They bought six acres in Leicestershire and planned a four- bedroomed house and stable block using the stones from a tumble- down barn.

They paid around pounds 100,000 for the plot and reckoned on pounds 120,000 for a fixed- price building contract.

They moved into the nearly completed house in February, but had to move out again in April. The original builder had gone out of business, and it was clear that the house had been so badly built that thousands of pounds of work was needed to put it right.

'There was no earthing on the electricity, we had four water bursts in the first week, and the floor was not laid straight,' said Mr Maddison.

The house had to be almost gutted back to a shell.

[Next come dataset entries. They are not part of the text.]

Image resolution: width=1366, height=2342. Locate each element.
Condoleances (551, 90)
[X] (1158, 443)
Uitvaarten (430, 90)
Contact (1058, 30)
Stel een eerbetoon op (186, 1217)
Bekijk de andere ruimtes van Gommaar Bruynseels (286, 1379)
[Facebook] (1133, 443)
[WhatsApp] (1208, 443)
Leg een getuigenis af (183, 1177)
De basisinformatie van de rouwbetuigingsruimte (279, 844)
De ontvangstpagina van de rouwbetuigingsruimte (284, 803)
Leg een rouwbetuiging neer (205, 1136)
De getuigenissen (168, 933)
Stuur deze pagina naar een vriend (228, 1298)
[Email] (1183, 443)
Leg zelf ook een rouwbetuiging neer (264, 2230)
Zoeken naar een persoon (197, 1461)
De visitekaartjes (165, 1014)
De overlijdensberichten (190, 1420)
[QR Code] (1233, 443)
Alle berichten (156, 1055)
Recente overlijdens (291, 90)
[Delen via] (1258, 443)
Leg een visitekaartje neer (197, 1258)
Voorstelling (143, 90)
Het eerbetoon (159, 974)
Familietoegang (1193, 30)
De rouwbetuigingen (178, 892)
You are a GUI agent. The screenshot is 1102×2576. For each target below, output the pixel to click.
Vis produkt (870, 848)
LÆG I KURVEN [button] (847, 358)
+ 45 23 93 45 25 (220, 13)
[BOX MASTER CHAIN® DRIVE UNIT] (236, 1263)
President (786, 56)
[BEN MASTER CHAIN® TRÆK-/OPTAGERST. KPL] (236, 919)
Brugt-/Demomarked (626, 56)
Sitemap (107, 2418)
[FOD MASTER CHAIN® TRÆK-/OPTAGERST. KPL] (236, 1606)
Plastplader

The builder had insurance with Foundation 15 - a rival to the 10-year National House Building Council guarantee. This normally covers homes for building defects from the third year after building to the 15th year, but will step in when a builder fails financially.

The Maddisons moved into a rented flat in East Haddon, 30 miles away in Northamptonshire, prepared to sit it out while the doors and windows were replaced and the floor relaid. 'We originally thought it would be for four weeks,' said Mr Maddison, who had taken redundancy from British Aerospace and had spent the money on the property, where he planned to keep horses.

The furniture was put in store and a new team of 15 builders moved onto the site. They withdrew temporarily recently as the flow of payments was too slow, but have now returned. Mr Maddison is becoming increasingly worried about when he will be able to move back into his home.

But to cap it all, Foundation 15 is part of MMI. When it stopped paying claims last week, Mr Maddison was terrified that his rent would not be paid and his house would be left half-finished, leaving him with nowhere to live and an uninhabitable house.

Last Tuesday MMI said that it was resuming claims payments. But the next day Mr Maddison was told that there was no-one senior enough at the company to authorise further payments immediately.

Foundation 15 was launched in 1989 and covers 2,500 to 3,000 builders. It has been covering 12,000 homes over the past year.

It had already paid out pounds 2,000 to Mr Maddison for rent and travelling expenses to the site until 27 November.

It had also paid around pounds 150,000 for building work and Mr Maddison estimates that a further pounds 70,000 is needed to complete the job.

This will double the eventual cost of the project from pounds 220,000 to pounds 440,000. 'It is always much more expensive to put things right than building from scratch,' said Mr Maddison.

Foundation 15 is using loss adjusters McLarens of Leeds to supervise the work. Alan Atwood of McLarens refused to comment on the case.

Meanwhile, MMI has accepted that the individual parts of the insurance company will be sold separately.

Brian Wright, group chief executive, said: 'We took the decision to suspend payment of claims temporarily, while we took stock of the situation. We have been concerned throughout to proceed cautiously and in the best interests of all our policyholders.'

MMI says it has potential buyers for Foundation 15 as well as the household, motor, health, life, pensions and unit trust businesses.